ASSIGNMENT:
All of the data must be output without alteration.

+---+

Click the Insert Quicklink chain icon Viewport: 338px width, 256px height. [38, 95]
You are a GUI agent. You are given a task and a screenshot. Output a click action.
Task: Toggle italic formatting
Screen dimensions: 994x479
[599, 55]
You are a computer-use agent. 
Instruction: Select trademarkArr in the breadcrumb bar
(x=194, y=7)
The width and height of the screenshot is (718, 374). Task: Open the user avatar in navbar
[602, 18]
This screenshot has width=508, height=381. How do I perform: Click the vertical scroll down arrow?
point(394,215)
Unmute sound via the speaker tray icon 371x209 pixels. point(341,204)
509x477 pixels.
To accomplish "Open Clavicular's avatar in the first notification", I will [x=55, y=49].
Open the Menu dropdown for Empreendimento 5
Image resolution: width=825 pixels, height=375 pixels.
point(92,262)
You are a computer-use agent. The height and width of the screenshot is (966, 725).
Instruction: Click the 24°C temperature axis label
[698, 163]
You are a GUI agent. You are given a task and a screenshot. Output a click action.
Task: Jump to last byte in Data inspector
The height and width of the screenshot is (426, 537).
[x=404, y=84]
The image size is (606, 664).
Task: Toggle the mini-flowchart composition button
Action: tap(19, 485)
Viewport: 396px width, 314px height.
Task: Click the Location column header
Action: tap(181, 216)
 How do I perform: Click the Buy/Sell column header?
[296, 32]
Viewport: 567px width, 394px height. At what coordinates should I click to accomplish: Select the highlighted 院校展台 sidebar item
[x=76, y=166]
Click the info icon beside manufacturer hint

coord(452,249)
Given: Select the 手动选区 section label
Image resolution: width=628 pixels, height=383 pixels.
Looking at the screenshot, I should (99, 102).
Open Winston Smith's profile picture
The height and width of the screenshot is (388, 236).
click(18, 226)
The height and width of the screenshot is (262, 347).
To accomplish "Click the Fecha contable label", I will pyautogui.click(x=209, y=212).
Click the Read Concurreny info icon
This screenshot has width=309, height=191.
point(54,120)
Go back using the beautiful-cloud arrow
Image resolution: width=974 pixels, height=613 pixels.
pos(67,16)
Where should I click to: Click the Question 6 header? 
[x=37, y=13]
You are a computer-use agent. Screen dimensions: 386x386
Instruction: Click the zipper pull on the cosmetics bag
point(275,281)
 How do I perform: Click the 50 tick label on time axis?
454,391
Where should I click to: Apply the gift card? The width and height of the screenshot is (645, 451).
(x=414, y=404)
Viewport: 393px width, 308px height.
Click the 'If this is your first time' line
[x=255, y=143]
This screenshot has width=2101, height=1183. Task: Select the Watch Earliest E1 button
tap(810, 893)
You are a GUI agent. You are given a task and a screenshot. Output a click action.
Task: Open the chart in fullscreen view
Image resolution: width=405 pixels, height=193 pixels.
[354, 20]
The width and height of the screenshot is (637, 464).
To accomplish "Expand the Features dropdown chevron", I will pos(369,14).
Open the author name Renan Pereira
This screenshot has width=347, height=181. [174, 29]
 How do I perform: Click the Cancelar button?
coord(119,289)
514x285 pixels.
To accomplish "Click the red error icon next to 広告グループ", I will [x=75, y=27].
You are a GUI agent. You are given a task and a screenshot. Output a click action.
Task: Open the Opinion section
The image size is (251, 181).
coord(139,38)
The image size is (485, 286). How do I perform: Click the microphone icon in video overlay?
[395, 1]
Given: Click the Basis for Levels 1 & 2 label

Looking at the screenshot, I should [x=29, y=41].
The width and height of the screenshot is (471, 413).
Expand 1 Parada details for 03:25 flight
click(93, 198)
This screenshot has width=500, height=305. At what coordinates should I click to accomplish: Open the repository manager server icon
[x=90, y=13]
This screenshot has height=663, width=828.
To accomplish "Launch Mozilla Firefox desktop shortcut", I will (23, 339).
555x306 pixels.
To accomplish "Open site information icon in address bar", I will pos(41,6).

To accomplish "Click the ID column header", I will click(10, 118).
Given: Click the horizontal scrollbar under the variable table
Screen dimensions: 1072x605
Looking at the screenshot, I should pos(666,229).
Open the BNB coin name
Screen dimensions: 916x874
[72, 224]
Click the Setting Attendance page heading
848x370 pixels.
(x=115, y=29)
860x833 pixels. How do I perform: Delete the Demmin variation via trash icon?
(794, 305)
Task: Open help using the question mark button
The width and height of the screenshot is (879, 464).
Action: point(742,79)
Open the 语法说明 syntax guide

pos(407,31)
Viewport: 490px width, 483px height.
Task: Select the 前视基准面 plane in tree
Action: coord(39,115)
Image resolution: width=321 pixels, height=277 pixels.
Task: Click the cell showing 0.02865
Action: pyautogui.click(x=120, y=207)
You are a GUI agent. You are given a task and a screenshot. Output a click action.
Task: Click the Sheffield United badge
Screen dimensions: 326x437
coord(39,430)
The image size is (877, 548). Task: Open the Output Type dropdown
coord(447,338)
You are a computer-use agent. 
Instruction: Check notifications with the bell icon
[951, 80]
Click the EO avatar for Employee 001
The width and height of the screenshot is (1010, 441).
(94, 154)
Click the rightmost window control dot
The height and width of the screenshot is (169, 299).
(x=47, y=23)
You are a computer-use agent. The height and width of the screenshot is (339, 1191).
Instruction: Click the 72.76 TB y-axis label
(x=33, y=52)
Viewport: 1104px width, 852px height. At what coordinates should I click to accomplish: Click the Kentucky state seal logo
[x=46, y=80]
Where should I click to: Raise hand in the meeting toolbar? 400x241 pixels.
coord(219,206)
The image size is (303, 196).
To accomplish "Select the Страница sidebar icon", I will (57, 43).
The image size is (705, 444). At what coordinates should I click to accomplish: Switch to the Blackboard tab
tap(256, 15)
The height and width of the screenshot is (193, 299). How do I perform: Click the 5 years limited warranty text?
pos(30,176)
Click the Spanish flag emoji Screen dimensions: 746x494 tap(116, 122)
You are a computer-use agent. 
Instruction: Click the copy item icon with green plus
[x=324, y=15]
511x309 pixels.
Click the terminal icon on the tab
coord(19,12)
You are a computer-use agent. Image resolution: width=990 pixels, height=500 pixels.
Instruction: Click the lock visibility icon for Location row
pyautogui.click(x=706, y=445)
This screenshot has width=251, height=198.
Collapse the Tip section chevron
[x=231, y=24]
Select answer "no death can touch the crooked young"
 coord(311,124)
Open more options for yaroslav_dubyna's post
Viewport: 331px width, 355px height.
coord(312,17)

+---+

EXERCISE OUTPUT:
Click the Insert Quicklink chain icon Viewport: 338px width, 256px height. [38, 95]
You are a GUI agent. You are given a task and a screenshot. Output a click action.
Task: Toggle italic formatting
Screen dimensions: 994x479
[599, 55]
You are a computer-use agent. 
Instruction: Select trademarkArr in the breadcrumb bar
(x=194, y=7)
The width and height of the screenshot is (718, 374). Task: Open the user avatar in navbar
[602, 18]
This screenshot has width=508, height=381. How do I perform: Click the vertical scroll down arrow?
point(394,215)
Unmute sound via the speaker tray icon 371x209 pixels. point(341,204)
509x477 pixels.
To accomplish "Open Clavicular's avatar in the first notification", I will [x=55, y=49].
Open the Menu dropdown for Empreendimento 5
Image resolution: width=825 pixels, height=375 pixels.
point(92,262)
You are a computer-use agent. The height and width of the screenshot is (966, 725).
Instruction: Click the 24°C temperature axis label
[698, 163]
You are a GUI agent. You are given a task and a screenshot. Output a click action.
Task: Jump to last byte in Data inspector
The height and width of the screenshot is (426, 537).
[x=404, y=84]
The image size is (606, 664).
Task: Toggle the mini-flowchart composition button
Action: tap(19, 485)
Viewport: 396px width, 314px height.
Task: Click the Location column header
Action: tap(181, 216)
 How do I perform: Click the Buy/Sell column header?
[296, 32]
Viewport: 567px width, 394px height. At what coordinates should I click to accomplish: Select the highlighted 院校展台 sidebar item
[x=76, y=166]
Click the info icon beside manufacturer hint

coord(452,249)
Given: Select the 手动选区 section label
Image resolution: width=628 pixels, height=383 pixels.
Looking at the screenshot, I should (99, 102).
Open Winston Smith's profile picture
The height and width of the screenshot is (388, 236).
click(18, 226)
The height and width of the screenshot is (262, 347).
To accomplish "Click the Fecha contable label", I will pyautogui.click(x=209, y=212).
Click the Read Concurreny info icon
This screenshot has width=309, height=191.
point(54,120)
Go back using the beautiful-cloud arrow
Image resolution: width=974 pixels, height=613 pixels.
pos(67,16)
Where should I click to: Click the Question 6 header? 
[x=37, y=13]
You are a computer-use agent. Screen dimensions: 386x386
Instruction: Click the zipper pull on the cosmetics bag
point(275,281)
 How do I perform: Click the 50 tick label on time axis?
454,391
Where should I click to: Apply the gift card? The width and height of the screenshot is (645, 451).
(x=414, y=404)
Viewport: 393px width, 308px height.
Click the 'If this is your first time' line
[x=255, y=143]
This screenshot has width=2101, height=1183. Task: Select the Watch Earliest E1 button
tap(810, 893)
You are a GUI agent. You are given a task and a screenshot. Output a click action.
Task: Open the chart in fullscreen view
Image resolution: width=405 pixels, height=193 pixels.
[354, 20]
The width and height of the screenshot is (637, 464).
To accomplish "Expand the Features dropdown chevron", I will pos(369,14).
Open the author name Renan Pereira
This screenshot has width=347, height=181. [174, 29]
 How do I perform: Click the Cancelar button?
coord(119,289)
514x285 pixels.
To accomplish "Click the red error icon next to 広告グループ", I will [x=75, y=27].
You are a GUI agent. You are given a task and a screenshot. Output a click action.
Task: Open the Opinion section
The image size is (251, 181).
coord(139,38)
The image size is (485, 286). How do I perform: Click the microphone icon in video overlay?
[395, 1]
Given: Click the Basis for Levels 1 & 2 label

Looking at the screenshot, I should [x=29, y=41].
The width and height of the screenshot is (471, 413).
Expand 1 Parada details for 03:25 flight
click(93, 198)
This screenshot has width=500, height=305. At what coordinates should I click to accomplish: Open the repository manager server icon
[x=90, y=13]
This screenshot has height=663, width=828.
To accomplish "Launch Mozilla Firefox desktop shortcut", I will (23, 339).
555x306 pixels.
To accomplish "Open site information icon in address bar", I will pos(41,6).

To accomplish "Click the ID column header", I will click(10, 118).
Given: Click the horizontal scrollbar under the variable table
Screen dimensions: 1072x605
Looking at the screenshot, I should pos(666,229).
Open the BNB coin name
Screen dimensions: 916x874
[72, 224]
Click the Setting Attendance page heading
848x370 pixels.
(x=115, y=29)
860x833 pixels. How do I perform: Delete the Demmin variation via trash icon?
(794, 305)
Task: Open help using the question mark button
The width and height of the screenshot is (879, 464).
Action: point(742,79)
Open the 语法说明 syntax guide

pos(407,31)
Viewport: 490px width, 483px height.
Task: Select the 前视基准面 plane in tree
Action: coord(39,115)
Image resolution: width=321 pixels, height=277 pixels.
Task: Click the cell showing 0.02865
Action: pyautogui.click(x=120, y=207)
You are a GUI agent. You are given a task and a screenshot. Output a click action.
Task: Click the Sheffield United badge
Screen dimensions: 326x437
coord(39,430)
The image size is (877, 548). Task: Open the Output Type dropdown
coord(447,338)
You are a computer-use agent. 
Instruction: Check notifications with the bell icon
[951, 80]
Click the EO avatar for Employee 001
The width and height of the screenshot is (1010, 441).
(94, 154)
Click the rightmost window control dot
The height and width of the screenshot is (169, 299).
(x=47, y=23)
You are a computer-use agent. The height and width of the screenshot is (339, 1191).
Instruction: Click the 72.76 TB y-axis label
(x=33, y=52)
Viewport: 1104px width, 852px height. At what coordinates should I click to accomplish: Click the Kentucky state seal logo
[x=46, y=80]
Where should I click to: Raise hand in the meeting toolbar? 400x241 pixels.
coord(219,206)
The image size is (303, 196).
To accomplish "Select the Страница sidebar icon", I will (57, 43).
The image size is (705, 444). At what coordinates should I click to accomplish: Switch to the Blackboard tab
tap(256, 15)
The height and width of the screenshot is (193, 299). How do I perform: Click the 5 years limited warranty text?
pos(30,176)
Click the Spanish flag emoji Screen dimensions: 746x494 tap(116, 122)
You are a computer-use agent. 
Instruction: Click the copy item icon with green plus
[x=324, y=15]
511x309 pixels.
Click the terminal icon on the tab
coord(19,12)
You are a computer-use agent. Image resolution: width=990 pixels, height=500 pixels.
Instruction: Click the lock visibility icon for Location row
pyautogui.click(x=706, y=445)
This screenshot has width=251, height=198.
Collapse the Tip section chevron
[x=231, y=24]
Select answer "no death can touch the crooked young"
 coord(311,124)
Open more options for yaroslav_dubyna's post
Viewport: 331px width, 355px height.
coord(312,17)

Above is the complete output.